_RECORD EXTRACTS:_
*** Begin section ***

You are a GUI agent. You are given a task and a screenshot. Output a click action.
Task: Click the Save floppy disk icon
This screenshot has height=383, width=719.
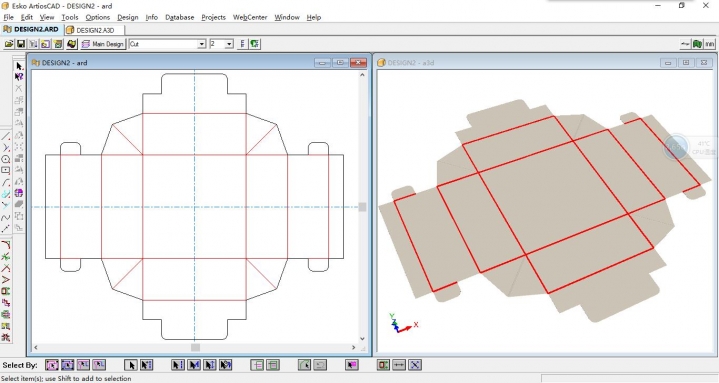click(x=21, y=44)
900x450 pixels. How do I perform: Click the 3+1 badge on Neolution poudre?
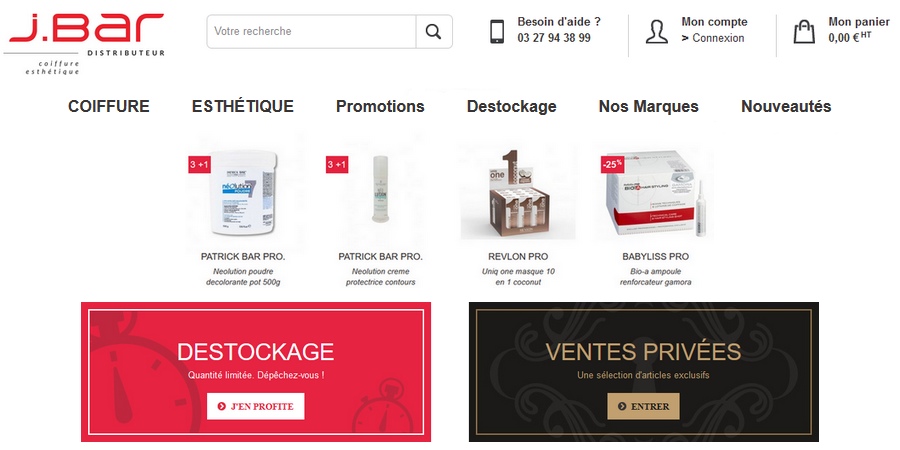(x=200, y=165)
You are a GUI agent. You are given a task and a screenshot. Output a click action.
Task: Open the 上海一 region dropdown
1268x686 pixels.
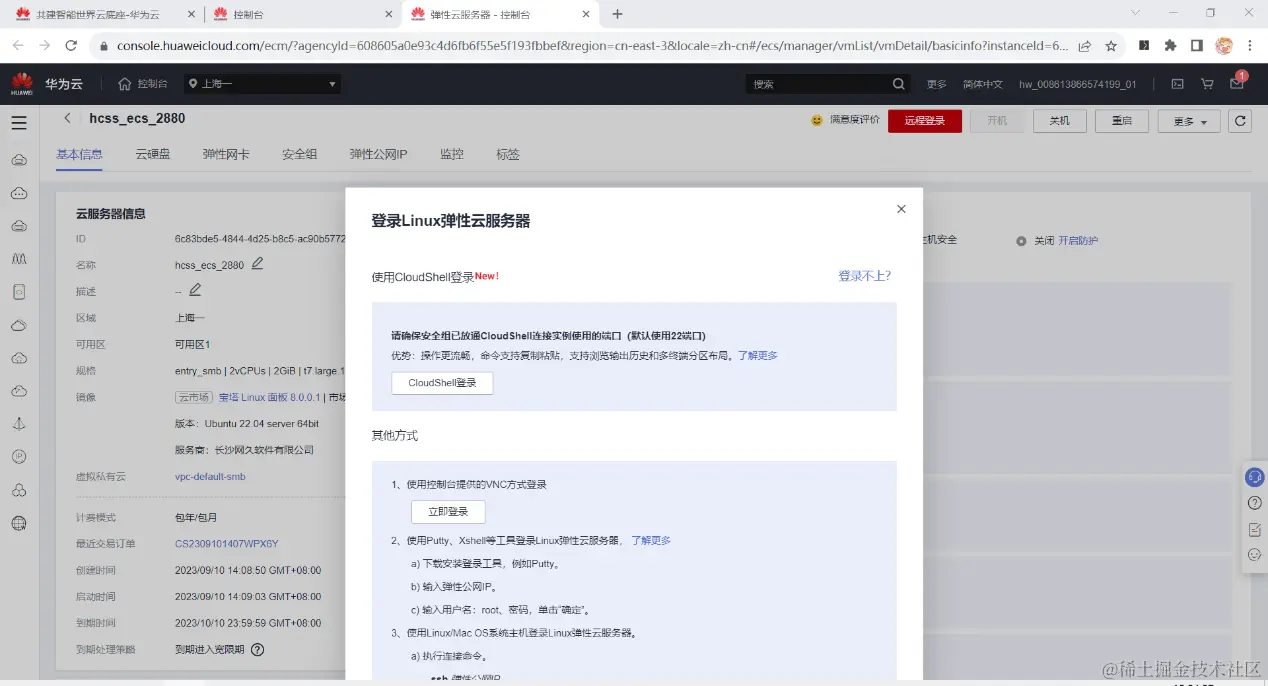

*** End section ***

_WHAT THIS TASK INVOLVES:_
All pictures must be left out. Reproduce exactly the lines from the one containing "900x450 pixels. How" to the final line of the entries.

_RESPONSE:_
900x450 pixels. How do I perform: Click the 3+1 badge on Neolution poudre?
(x=200, y=165)
You are a GUI agent. You are given a task and a screenshot. Output a click action.
Task: Open the 上海一 region dropdown
1268x686 pixels.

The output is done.